I take issue with the Microsoft loving powers that be statement. As a network administrator for a business I'm not a Microsoft loving person (more like hating), but as it stands many of the Government websites we have to use are IE only. I also have an internal program that requires IE. The program itself is really good, but the IE requirement sucks and I've told them that much.

Another factor for us corporate types is that we like to control the entire network from our desktop. I can do this with IE and to some extent Firefox. Not something I see from many of the other browsers. Well not technically from Mozilla. It's a third party that does that.

Reply Parent Score: 2

fretinator Member since:
2005-07-06

I take issue with the Microsoft loving powers that be statement. As a network administrator for a business I'm not a Microsoft loving person (more like hating), but as it stands many of the Government websites we have to use are IE only.


My point was not that the I.T. folks in all departments are MS-loving folks. The powers-that-be are NOT the I.T. folks. Instead, they are goverment officials, corporate managers, etc. Many of the I.T. people I know are not too happy with the restrictions, but THEY HAVE NO POWER in this area. They have to follow the company policy, which is often very brain-dead, because it's "easier" that way.

On the other hand, I've also worked in I.T. departments where most of the "dudes" and "dudettes" were really just dialog clickers. Click next, next, fill a few boxes, and click OK. These folks will always be more comfortable in a mono-culture. I must admit, it is much easier to work in an all-Microsoft shop. When the question arises, "What web server do we use", there is only one answer. When the question arises about Email Server, DNS, Content Management System, Proxy Server, IDE, etc, etc, etc, there is usually that one Microsoft choice. The only "drama" is waiting for Microsoft to release new products or new versions of existing products.

It's funny, I once worked in an I.T. department where the boss was an ex-Microsoft manager. Suddenly all our systems were replaced with Microsoft solutions. He had the gall to say he wasn't a Microsoft dude, but that Microsoft's solutions just happened to win out every category. It was probably 8 different products that were chosen for 8 of our core functions. What a coincidence! That's what I mean by the numbing of I.T. minds in schools and businesses.

Reply Parent Score: 2

systyrant Member since:
2007-01-18

I've never worked at a place where management told me I had to run Microsoft products. Probably because when they start I just tell them that if they would prefer to do my job I will simply step aside and let them.

Now that said I'm also not one of these idiots who tell grumbles and complains every time Microsoft is mentioned. I do whats best to suit the needs of the business I work for. I leave my personal feelings and agendas at the door.

Just for the record I don't take offense at what you said.
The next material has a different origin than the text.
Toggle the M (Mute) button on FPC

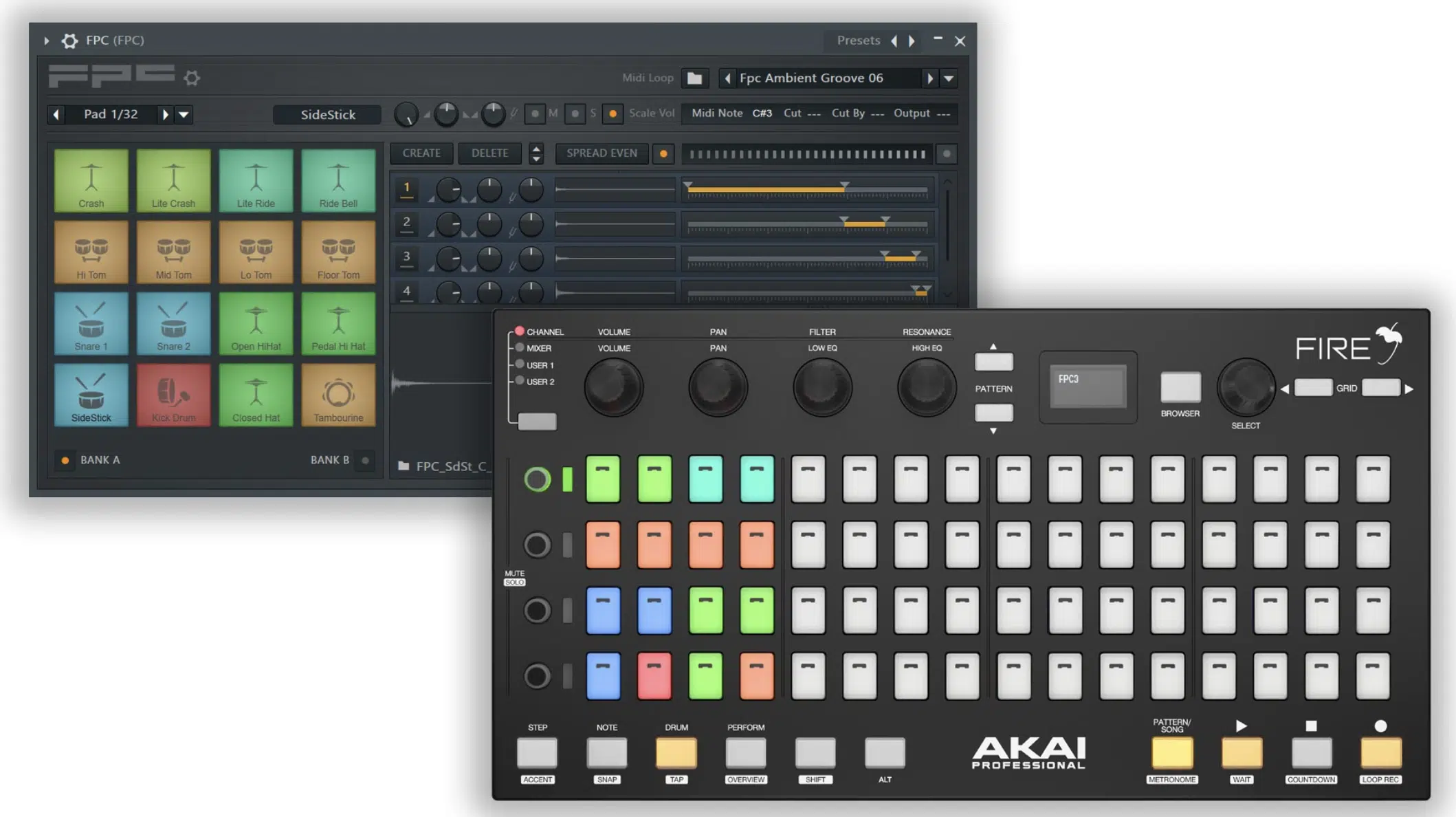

I merely wanted to give another side because even my experience isn't shared by all.

Reply Parent Score: 2

lemur2 Member since:
2007-02-17

I take issue with the Microsoft loving powers that be statement. As a network administrator for a business I'm not a Microsoft loving person (more like hating), but as it stands many of the Government websites we have to use are IE only. I also have an internal program that requires IE. The program itself is really good, but the IE requirement sucks and I've told them that much. Another factor for us corporate types is that we like to control the entire network from our desktop. I can do this with IE


None of these considerations would prevent you, as a network administartor, from installing the Google Chome Frame plugin for IE on all of the machines on your network. It won't intefere with their operation on IE only sites, but it will allow all your machines to correctly render W3C-compliant sites (unlike IE alone can do).
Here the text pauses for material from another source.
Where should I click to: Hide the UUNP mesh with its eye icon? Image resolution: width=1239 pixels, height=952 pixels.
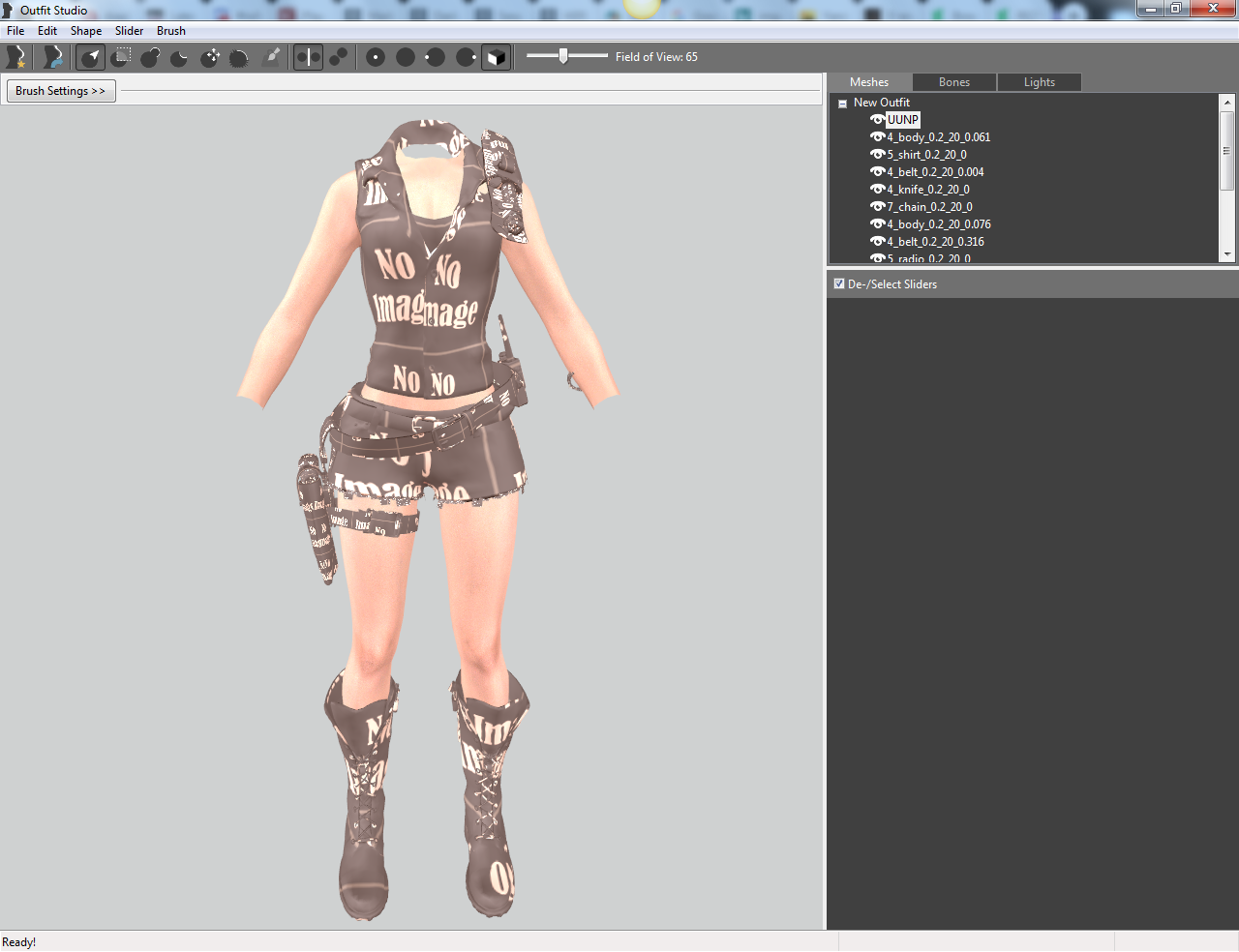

Google Chome Frame will let you retain IE on all your machines, keep compliance with those websites and applications that you mention, yet still give you a browser for all your users that can get 100/100 on acid3 complaince tests.
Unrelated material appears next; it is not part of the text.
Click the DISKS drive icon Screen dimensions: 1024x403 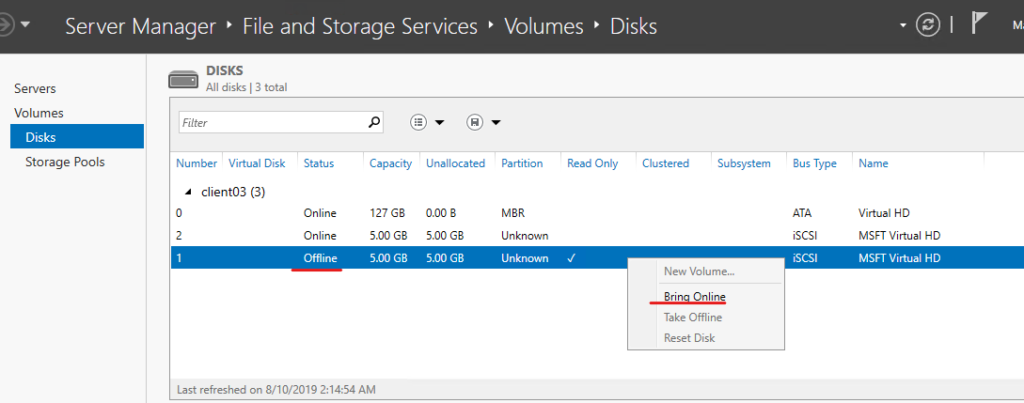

Where is the downside for you to install Google Chome Frame for your users?

Reply Parent Score: 2

systyrant Member since:
2007-01-18

Consider this then. Every piece of software you add to a computer adds another potential door for hackers to get through. While I have considerably more trust in Google's code than I do Microsoft's I'm still not going to load it up on every computer just so they can render the Acid 3 test correctly. Until some real benefit pops up I'm not going to install it at all. We restrict web access here anyways so probably the sites they want to see are blocked to begin with.